GOAL. Rewrite the material from its start through the line with "Action: tap(502, 1142)", changing every "Viewport" to "Display" and leaving all else as it stands.
-*-
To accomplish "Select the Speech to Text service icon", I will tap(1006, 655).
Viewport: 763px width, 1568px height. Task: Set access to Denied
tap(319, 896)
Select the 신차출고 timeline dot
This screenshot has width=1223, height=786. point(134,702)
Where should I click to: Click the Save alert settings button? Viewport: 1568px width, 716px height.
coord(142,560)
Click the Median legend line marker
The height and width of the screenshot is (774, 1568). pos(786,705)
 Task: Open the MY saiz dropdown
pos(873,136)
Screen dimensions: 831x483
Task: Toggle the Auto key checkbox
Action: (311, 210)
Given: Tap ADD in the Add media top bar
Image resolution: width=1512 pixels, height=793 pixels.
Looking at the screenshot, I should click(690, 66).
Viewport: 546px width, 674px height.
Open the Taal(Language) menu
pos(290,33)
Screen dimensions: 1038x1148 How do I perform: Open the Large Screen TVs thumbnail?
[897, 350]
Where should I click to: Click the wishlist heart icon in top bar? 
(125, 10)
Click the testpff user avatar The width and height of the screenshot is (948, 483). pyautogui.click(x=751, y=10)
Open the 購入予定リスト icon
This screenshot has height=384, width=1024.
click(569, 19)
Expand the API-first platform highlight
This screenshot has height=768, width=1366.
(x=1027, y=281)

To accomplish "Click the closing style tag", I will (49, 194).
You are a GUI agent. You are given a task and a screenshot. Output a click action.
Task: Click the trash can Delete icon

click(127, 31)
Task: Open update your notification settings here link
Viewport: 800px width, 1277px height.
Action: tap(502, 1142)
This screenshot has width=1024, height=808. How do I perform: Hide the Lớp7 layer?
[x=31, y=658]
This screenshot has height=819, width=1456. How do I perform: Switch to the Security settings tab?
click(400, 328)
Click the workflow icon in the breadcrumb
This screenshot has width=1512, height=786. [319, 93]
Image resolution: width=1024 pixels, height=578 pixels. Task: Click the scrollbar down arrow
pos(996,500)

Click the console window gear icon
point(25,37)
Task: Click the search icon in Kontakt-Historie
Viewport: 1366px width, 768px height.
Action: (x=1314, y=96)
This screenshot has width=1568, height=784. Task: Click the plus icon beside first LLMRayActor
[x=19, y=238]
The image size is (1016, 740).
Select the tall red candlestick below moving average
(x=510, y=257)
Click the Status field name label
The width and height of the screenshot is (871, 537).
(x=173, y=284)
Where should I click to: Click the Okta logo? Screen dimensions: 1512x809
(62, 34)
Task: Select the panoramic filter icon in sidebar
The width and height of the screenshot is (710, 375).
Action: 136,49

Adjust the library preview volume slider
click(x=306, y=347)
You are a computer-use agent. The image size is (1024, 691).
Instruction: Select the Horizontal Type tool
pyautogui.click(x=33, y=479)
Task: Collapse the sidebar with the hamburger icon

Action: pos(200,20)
-*-
RESULT.
To accomplish "Select the Speech to Text service icon", I will tap(1006, 655).
Display: 763px width, 1568px height. Task: Set access to Denied
tap(319, 896)
Select the 신차출고 timeline dot
This screenshot has width=1223, height=786. point(134,702)
Where should I click to: Click the Save alert settings button? Display: 1568px width, 716px height.
coord(142,560)
Click the Median legend line marker
The height and width of the screenshot is (774, 1568). pos(786,705)
 Task: Open the MY saiz dropdown
pos(873,136)
Screen dimensions: 831x483
Task: Toggle the Auto key checkbox
Action: (311, 210)
Given: Tap ADD in the Add media top bar
Image resolution: width=1512 pixels, height=793 pixels.
Looking at the screenshot, I should click(690, 66).
Display: 546px width, 674px height.
Open the Taal(Language) menu
pos(290,33)
Screen dimensions: 1038x1148 How do I perform: Open the Large Screen TVs thumbnail?
[897, 350]
Where should I click to: Click the wishlist heart icon in top bar? 
(125, 10)
Click the testpff user avatar The width and height of the screenshot is (948, 483). pyautogui.click(x=751, y=10)
Open the 購入予定リスト icon
This screenshot has height=384, width=1024.
click(569, 19)
Expand the API-first platform highlight
This screenshot has height=768, width=1366.
(x=1027, y=281)

To accomplish "Click the closing style tag", I will (49, 194).
You are a GUI agent. You are given a task and a screenshot. Output a click action.
Task: Click the trash can Delete icon

click(127, 31)
Task: Open update your notification settings here link
Display: 800px width, 1277px height.
Action: tap(502, 1142)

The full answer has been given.